Go through the data and copy each line where the word "agent" shows up.

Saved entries
* * *

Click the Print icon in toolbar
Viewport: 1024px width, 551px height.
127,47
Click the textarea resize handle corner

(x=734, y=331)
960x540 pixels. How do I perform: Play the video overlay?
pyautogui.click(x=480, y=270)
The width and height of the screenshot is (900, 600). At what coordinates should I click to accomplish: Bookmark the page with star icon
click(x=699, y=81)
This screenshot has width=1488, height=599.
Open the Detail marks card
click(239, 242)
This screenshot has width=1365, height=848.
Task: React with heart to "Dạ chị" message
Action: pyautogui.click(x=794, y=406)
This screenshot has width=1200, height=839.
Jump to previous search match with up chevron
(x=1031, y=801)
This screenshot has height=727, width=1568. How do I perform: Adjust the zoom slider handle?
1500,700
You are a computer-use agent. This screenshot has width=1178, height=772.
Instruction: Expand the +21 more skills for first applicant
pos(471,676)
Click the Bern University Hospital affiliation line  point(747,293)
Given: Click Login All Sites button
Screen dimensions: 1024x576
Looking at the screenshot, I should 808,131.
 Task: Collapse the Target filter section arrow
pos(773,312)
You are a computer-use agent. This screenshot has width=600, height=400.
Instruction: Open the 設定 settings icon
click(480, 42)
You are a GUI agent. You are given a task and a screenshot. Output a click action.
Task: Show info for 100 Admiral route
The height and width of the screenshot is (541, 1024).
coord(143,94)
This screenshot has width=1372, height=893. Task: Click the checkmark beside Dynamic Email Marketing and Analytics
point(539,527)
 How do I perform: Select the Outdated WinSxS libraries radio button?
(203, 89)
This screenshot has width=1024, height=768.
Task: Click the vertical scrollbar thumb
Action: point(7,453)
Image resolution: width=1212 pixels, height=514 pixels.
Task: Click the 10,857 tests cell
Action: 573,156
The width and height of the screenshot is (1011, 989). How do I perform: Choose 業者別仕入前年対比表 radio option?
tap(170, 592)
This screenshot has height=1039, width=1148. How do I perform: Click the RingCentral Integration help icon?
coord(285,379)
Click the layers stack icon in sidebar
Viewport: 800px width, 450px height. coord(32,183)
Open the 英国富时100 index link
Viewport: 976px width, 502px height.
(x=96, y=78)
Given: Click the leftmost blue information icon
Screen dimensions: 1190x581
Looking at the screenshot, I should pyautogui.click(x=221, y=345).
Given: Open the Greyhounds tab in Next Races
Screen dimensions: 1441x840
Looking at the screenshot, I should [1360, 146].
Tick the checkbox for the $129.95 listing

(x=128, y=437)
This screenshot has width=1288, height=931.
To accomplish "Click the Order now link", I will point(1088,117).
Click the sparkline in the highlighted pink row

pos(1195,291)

* * *

Exercise output:
You are a computer-use agent. This screenshot has width=1178, height=772.
You are a computer-use agent. This screenshot has width=600, height=400.
You are a GUI agent. You are given a task and a screenshot. Output a click action.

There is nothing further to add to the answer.